I got my booty out of bed this morning at 4:50 in order to make it to the gym by 5 (my gym is really close and, yes, I brushed my teeth (but not my hair)!). I started with a warm up on the treadmill for about 25 minutes and then headed to class. Today was Boot Camp. I have watched this class from outside the glass doors for a few years now and I always thought in my head how I could NEVER, like NEVER keep up with it. But in the interest in stepping out of my comfort zone, I went in. It is mostly the same people who were there on Monday. My new “friend” Trisha said hello to me by name (which I really appreciated!) and the instructor, Anna, also welcomed me back.

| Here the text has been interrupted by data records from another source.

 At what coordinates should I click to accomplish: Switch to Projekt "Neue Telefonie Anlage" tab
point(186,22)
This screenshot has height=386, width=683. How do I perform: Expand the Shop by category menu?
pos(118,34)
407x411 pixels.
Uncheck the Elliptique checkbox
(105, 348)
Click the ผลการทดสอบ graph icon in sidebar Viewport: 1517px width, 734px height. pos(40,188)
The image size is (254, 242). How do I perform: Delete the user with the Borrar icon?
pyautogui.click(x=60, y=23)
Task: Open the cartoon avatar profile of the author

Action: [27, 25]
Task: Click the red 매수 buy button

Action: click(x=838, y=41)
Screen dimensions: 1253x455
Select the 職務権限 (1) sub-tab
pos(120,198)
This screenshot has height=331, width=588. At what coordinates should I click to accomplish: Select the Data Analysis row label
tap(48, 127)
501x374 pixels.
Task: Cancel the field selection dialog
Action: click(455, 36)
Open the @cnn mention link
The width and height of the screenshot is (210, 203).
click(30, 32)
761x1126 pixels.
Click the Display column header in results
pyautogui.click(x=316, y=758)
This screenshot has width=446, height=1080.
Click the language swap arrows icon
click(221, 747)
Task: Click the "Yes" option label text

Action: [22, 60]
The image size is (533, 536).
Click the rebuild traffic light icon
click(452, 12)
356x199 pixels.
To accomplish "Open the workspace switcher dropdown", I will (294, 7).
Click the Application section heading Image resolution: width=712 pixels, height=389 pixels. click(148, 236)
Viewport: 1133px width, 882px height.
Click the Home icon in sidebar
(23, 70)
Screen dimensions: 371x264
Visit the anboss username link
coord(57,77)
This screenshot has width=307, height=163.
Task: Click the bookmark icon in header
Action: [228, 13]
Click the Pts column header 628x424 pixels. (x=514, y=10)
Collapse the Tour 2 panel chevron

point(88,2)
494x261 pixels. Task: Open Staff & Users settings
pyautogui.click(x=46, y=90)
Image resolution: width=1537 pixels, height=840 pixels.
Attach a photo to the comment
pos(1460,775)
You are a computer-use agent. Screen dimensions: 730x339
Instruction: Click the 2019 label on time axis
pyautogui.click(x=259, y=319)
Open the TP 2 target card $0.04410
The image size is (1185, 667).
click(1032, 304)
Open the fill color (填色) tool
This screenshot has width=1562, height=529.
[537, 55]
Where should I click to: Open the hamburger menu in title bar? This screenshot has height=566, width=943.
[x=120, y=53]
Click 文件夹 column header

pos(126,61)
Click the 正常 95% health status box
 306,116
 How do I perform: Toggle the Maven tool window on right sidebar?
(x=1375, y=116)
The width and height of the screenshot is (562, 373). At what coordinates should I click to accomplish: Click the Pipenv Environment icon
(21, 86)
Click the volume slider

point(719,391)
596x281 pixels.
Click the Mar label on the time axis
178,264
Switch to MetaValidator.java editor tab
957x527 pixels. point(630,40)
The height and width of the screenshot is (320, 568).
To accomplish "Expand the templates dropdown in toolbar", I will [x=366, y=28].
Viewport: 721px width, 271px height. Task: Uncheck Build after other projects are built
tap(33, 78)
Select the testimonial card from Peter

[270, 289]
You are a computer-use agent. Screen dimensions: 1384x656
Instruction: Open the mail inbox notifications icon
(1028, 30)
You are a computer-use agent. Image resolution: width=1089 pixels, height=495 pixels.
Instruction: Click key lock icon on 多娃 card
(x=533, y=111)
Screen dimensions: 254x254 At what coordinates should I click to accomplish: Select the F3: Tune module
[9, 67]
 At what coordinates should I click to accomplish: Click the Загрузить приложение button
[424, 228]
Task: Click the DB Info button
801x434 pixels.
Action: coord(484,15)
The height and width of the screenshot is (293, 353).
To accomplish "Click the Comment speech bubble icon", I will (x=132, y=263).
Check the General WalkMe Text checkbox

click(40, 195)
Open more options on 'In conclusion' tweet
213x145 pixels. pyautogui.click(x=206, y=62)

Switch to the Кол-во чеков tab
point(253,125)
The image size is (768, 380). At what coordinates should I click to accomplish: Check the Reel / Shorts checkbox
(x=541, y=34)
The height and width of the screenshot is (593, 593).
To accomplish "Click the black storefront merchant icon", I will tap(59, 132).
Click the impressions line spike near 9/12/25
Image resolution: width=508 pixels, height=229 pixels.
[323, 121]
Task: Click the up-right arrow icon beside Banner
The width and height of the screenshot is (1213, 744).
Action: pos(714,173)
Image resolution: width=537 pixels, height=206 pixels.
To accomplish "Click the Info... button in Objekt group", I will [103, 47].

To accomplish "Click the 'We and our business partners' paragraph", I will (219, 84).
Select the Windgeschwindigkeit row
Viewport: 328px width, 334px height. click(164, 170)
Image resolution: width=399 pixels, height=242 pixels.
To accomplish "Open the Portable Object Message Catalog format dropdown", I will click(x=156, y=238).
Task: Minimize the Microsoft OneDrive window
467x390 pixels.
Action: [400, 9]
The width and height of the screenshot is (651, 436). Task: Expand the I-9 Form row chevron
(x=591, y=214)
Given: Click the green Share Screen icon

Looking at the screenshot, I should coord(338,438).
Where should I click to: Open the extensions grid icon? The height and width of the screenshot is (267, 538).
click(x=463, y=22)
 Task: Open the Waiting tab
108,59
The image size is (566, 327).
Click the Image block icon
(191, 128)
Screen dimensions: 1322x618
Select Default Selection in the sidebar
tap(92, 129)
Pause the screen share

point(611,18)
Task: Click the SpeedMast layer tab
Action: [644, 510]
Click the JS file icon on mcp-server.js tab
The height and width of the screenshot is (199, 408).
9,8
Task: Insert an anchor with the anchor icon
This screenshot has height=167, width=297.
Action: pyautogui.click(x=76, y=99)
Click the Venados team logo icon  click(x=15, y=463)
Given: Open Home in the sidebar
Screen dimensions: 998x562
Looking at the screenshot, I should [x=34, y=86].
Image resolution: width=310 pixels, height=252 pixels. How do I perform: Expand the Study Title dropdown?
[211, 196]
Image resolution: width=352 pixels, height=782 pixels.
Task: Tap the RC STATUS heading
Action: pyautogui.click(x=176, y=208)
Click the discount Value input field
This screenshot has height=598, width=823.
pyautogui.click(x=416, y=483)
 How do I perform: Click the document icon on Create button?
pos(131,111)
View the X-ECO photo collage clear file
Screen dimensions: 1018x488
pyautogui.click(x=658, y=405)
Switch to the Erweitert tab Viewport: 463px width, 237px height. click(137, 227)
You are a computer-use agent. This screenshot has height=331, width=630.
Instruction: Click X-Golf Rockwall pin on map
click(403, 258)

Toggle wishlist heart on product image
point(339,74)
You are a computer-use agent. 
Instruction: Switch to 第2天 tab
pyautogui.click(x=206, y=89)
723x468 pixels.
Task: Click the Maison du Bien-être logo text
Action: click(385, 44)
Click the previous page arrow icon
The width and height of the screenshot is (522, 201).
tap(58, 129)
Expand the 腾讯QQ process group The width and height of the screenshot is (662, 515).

On a side note, I am not sure how many people know what a difference a simple kind word makes for a person who is feeling out of their comfort zone. Seriously, I relaxed immediately after both those women reach out to me. YAY for women building women up!
I got all of my equipment together and was ready to go. I was nervous as HELL!!!! I didn’t think I would be able to do ANYTHING. But, you know what? The anticipation of it all was much worse than the actual workout. In fact I got through it fine. I did a few modifications but really I kept up quite nicely…and I was super proud of myself for making a plan and sticking to it.
I am struggling right now with anxiety and being on the brink of depression, so getting myself to the gym is a great feat. I have suffered from anxiety since I was a kid and sometimes it is easier to handle then others. I am working to come up with some positive things I can do when it creeps in, but, man, it is a struggle. I do think staying on a regular exercise schedule helps me to feel more in control and like I am actually doing something.
I do think part of the depression/anxiety comes from dieting itself. Sometimes looking at the long-term journey makes me feel sad. This has been a struggle for me my whole life (I think I went on my first diet in the second grade) so knowing I have forty more years of struggle seems too much to bear. It is not easy for me. It is a daily choice and one that I don’t always make.